> [Assignment]: Every line below that holds the string "computer" should be copied.

Content starts

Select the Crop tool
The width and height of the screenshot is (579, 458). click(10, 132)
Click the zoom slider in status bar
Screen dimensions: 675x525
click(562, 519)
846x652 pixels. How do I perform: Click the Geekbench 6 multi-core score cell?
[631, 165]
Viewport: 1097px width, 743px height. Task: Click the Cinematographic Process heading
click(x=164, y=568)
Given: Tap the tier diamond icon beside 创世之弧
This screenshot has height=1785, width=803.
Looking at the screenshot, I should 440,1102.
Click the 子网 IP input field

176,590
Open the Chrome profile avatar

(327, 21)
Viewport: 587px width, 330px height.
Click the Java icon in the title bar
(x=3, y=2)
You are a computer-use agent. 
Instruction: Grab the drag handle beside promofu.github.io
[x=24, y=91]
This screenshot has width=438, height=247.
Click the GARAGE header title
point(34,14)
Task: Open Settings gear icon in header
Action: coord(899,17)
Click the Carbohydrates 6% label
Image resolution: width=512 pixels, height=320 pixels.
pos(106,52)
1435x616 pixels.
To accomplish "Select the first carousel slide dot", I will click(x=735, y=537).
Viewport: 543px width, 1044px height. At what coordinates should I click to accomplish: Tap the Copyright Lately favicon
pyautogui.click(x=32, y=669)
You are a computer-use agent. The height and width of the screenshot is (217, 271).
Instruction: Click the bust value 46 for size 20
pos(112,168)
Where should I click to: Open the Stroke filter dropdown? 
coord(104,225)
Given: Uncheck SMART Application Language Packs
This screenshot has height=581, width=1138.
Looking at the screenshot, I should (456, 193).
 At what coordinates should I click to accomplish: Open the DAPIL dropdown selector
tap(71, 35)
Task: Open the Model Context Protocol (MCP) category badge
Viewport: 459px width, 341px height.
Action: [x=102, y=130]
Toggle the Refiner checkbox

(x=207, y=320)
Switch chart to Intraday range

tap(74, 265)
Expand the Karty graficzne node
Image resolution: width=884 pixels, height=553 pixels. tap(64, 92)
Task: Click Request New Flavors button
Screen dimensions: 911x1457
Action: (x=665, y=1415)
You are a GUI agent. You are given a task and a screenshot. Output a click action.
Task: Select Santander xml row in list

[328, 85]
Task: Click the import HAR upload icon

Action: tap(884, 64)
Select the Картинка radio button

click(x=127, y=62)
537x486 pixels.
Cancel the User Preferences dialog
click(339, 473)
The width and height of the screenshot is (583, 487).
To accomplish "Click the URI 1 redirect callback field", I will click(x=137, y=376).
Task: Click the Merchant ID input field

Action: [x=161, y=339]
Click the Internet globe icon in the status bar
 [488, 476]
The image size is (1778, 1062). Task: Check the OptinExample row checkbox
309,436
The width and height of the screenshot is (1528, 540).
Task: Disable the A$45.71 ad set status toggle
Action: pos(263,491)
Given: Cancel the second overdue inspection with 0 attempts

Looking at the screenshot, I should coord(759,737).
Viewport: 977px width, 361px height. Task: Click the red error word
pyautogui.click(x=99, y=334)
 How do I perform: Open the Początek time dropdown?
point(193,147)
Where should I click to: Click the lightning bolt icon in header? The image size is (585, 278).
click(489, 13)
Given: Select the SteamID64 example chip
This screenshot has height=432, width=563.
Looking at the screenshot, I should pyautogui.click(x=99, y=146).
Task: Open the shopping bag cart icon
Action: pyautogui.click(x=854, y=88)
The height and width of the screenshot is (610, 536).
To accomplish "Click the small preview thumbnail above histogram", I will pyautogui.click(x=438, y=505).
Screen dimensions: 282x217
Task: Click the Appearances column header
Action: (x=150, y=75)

Content ends

> [Exercise output]:
You are a computer-use agent. 
You are a computer-use agent. The height and width of the screenshot is (217, 271).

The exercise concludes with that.